The practical implication: Quantisation is why a GPU with 6 GB VRAM can run a useful 7B model, even though the “full” model would need far more. This is not a workaround or a compromise — it’s the standard way developers run local LLMs in 2026.
GGUF format: Most quantised models are distributed in GGUF format (the format used by llama.cpp and Ollama). When you run ollama pull codellama, Ollama downloads the GGUF file. You can also download GGUF files directly from HuggingFace and load them into llama.cpp manually.

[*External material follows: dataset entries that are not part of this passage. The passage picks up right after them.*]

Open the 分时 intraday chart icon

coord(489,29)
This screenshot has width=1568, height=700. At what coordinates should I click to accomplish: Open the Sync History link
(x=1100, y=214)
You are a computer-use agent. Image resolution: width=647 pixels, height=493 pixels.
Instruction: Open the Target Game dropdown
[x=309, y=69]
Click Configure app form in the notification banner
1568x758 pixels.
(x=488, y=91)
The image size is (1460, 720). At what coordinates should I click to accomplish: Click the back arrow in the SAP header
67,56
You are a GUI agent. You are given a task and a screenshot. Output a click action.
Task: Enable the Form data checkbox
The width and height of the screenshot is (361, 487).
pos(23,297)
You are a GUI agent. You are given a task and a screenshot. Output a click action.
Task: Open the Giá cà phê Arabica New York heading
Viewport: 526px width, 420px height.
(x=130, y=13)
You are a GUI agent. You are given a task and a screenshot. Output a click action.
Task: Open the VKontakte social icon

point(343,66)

Choosing a quantisation level:
– Use Q4_K_M as your default — best quality-to-size ratio
– Move to Q5_K_M if you have VRAM headroom and want better output quality
– Use Q8_0 only if your GPU has abundant VRAM (16+ GB) and quality is paramount
– Avoid Q2 quantisation — quality degradation is too severe for most tasks
Once you know what your hardware can run, use the guide to set up your local AI stack once you know your hardware and pull the right models for your tier.
To see which coding models fit your hardware in a side-by-side format, see the coding LLM roundup.
Frequently asked questions
How much VRAM do I need for a local LLM?
For a useful 7B model in Q4 quantisation, you need 5–6 GB of VRAM at minimum; 8 GB is comfortable. A GPU with 8 GB VRAM (RTX 3070, RTX 4060, RX 6700 XT) runs any 7B model and many 13B models at reduced quantisation. For 13B models at full Q4, target 10–12 GB VRAM.
How much RAM do I need for a local LLM?
If you’re running with a GPU, 16 GB of system RAM is sufficient for most setups — the model loads into VRAM, not RAM. If you’re running CPU-only, you need enough RAM to hold the entire model. A Q4-quantised 7B model needs approximately 6–8 GB of RAM, so plan for 16 GB total to maintain headroom for your OS and other processes.
Can I run a local LLM without a GPU?
Yes. Using CPU-only inference with a quantised model (GGUF Q4 format) via llama.cpp or Ollama, you can run a 7B model on any modern machine with 16 GB of RAM. Inference will be significantly slower than GPU-accelerated inference, but it is functional. Apple Silicon Macs are a notable exception — the unified memory architecture allows fast GPU-like inference without a discrete GPU.
Last updated: 2026. Verify VRAM figures and token-per-second estimates against current model cards and community benchmarks before purchasing hardware.